本設問ではDさんが「長期に入院していた事」「入院生活を通して無気力状態となった事」などがキーワードとなります。これらの当てはまる症状について考えていきましょう。

選択肢1. 施設症

〇 施設症は、施設症候群などとも呼ばれ、長期間外部との関わりを遮断された事で、生きる意味を見出せず、無気力な状態に陥る事などを言います。外部との関わりを遮断されやすい精神病院などの患者によく見られる症状です。

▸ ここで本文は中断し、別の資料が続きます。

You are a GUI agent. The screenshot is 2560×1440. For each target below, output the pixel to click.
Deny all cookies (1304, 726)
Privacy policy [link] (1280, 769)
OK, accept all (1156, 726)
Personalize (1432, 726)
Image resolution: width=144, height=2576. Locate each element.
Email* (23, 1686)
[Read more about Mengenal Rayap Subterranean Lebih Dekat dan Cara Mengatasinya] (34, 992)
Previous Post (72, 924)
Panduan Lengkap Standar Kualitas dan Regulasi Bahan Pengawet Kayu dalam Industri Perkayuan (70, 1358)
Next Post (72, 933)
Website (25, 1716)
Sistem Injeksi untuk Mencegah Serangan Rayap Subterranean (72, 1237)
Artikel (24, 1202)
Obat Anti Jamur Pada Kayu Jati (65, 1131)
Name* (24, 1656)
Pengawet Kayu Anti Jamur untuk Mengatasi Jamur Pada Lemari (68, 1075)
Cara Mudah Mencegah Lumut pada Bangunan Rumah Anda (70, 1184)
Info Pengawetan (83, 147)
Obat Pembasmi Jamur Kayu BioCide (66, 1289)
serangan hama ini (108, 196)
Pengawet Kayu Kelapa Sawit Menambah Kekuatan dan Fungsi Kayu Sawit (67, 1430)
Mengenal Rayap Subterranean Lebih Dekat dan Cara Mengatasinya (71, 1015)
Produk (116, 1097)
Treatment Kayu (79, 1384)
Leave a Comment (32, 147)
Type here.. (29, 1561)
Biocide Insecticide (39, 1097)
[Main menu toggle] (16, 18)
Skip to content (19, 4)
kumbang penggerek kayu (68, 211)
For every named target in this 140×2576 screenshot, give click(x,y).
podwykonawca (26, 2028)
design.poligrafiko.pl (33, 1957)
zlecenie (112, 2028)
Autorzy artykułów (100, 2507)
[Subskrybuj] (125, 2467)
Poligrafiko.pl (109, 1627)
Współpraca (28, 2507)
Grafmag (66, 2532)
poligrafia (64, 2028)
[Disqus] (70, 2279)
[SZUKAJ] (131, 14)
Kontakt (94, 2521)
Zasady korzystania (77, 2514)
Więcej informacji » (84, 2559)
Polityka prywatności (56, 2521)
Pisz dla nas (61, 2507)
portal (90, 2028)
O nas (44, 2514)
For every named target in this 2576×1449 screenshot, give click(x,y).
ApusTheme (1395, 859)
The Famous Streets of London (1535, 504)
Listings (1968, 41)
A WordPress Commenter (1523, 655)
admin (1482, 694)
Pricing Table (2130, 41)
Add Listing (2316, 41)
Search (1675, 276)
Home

Dさんは長期の入院生活や、変化のない環境での生活がきっかけに無気力状態となり、退院するまでに強い不安を感じたと書かれており、施設症の症状に合致しています。

選択肢2. 施設コンフリクト

✕ 施設コンフリクトとは、地域にゴミ処理場や福祉施設などを作ろうとする時に生じる摩擦の事を言います。施設やゴミ処理場等を建設する事で、自分達にとって不利益な現象が起きる事を懸念した地域住民が反対運動を起こす事などがあります。建設を進めたい事業所側と地域住民とで摩擦が起こり、計画が予定通り進まない事などもあります。

本事例ではDさんが誰かと衝突しているような内容は書かれておらず、不適切です。

選択肢3. トラウマ

✕ トラウマとは、普段の生活では体験する事がないようなストレスがかかる体験(命の危険を感じる体験等)をした事をきっかけに、日常生活に支障をきたすような精神的な苦痛を感じる事を言います。

Dさんは入院が長期化したという描写がありますが、命の危機を感じたような描写はありませんので、不適切です。

選択肢4. スティグマ

✕ スティグマとは、特定の事象を持った人達に対して、周囲の人から根拠なく差別を受けるなど、不当な扱いを受ける事を言います。

Dさんは特に差別を受けているような描写はありませんので、不適切です。

選択肢5. 回転ドア現象

✕ 回転ドア現象とは、病院への入院と退院が短期間に繰り返されてしまう事を言います。

Dさんは同じ病院に長期間入院していたと書かれているため、不適切です。